Gun control advocates have long claimed that the problem of gun violence in America is due to ordinary people losing their temper and killing someone in a fit of rage. They claim that most gun murderers are not strongly motivated and that even a little bit of an obstacle to getting a gun would dramatically reduce the problem of gun violence. Gun advocates, by comparison, usually insist the opposite. They claim that gun murderers are highly motivated and that even severely restrictive gun control laws would not disarm them, but would disarm law-abiding citizens.
Neither extreme accurately describes the real world, although one extreme is closer to the truth than the other.
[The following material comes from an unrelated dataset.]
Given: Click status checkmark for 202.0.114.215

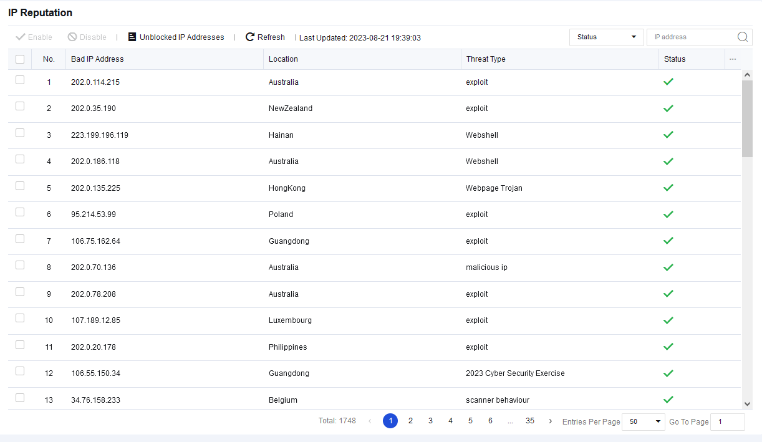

There are people who should not have guns, and even just a few obstacles will probably prevent some crimes. If Hasan were mentally ill (as have been the vast majority of recent mass murderers) or if he were some Chicago teenager trying to show everyone what a man he was by running around “strapped,” Mayor Daley might have at least an arguable point. But all the evidence so far shows, quite persuasively, that what drove the Fort Hood massacre was not mental illness or a tantrum. This was a carefully planned terrorist attack by a highly motivated and intelligent person. If Dr. Hasan had run into any significant obstacles to purchasing handguns legally, does anyone seriously doubt that he would have used his al-Qaeda contacts to obtain weapons?
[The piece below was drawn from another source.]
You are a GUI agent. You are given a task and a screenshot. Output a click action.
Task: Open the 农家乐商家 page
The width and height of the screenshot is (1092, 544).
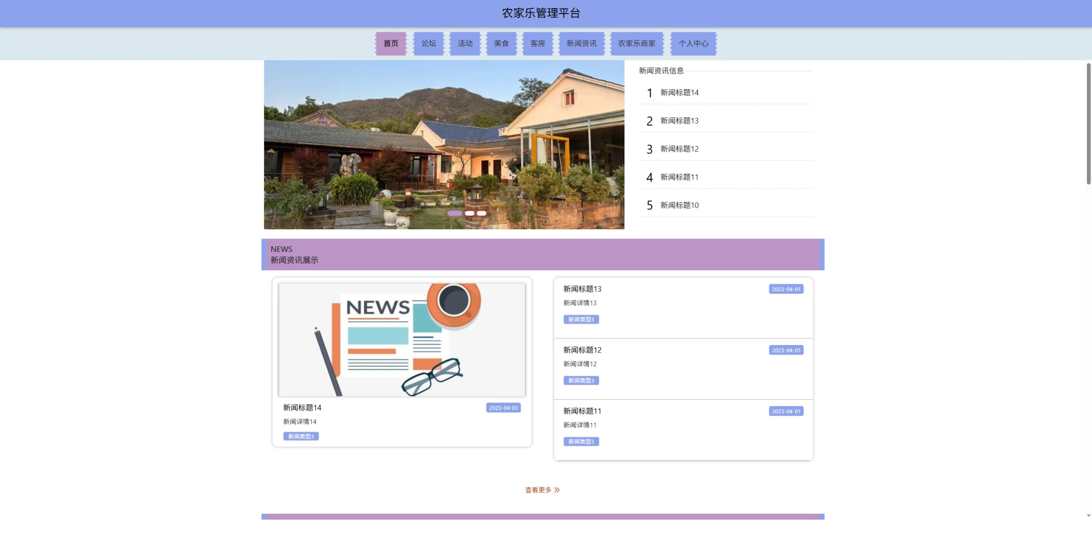tap(637, 43)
If Mayor Daley wants to argue about the inner city gang violence problem, let’s have a serious discussion about why liberal-controlled cities have become cesspools of violence, while many other parts of America have few gun control laws — and little violent crime. Pretending that the Fort Hood massacre wasn’t a terrorist attack — and more outrageously, pretending that the Fort Hood massacre is typical of civilian gun crime — is dishonest pandering to both the multicultural crowd and the rapidly shrinking gun control movement.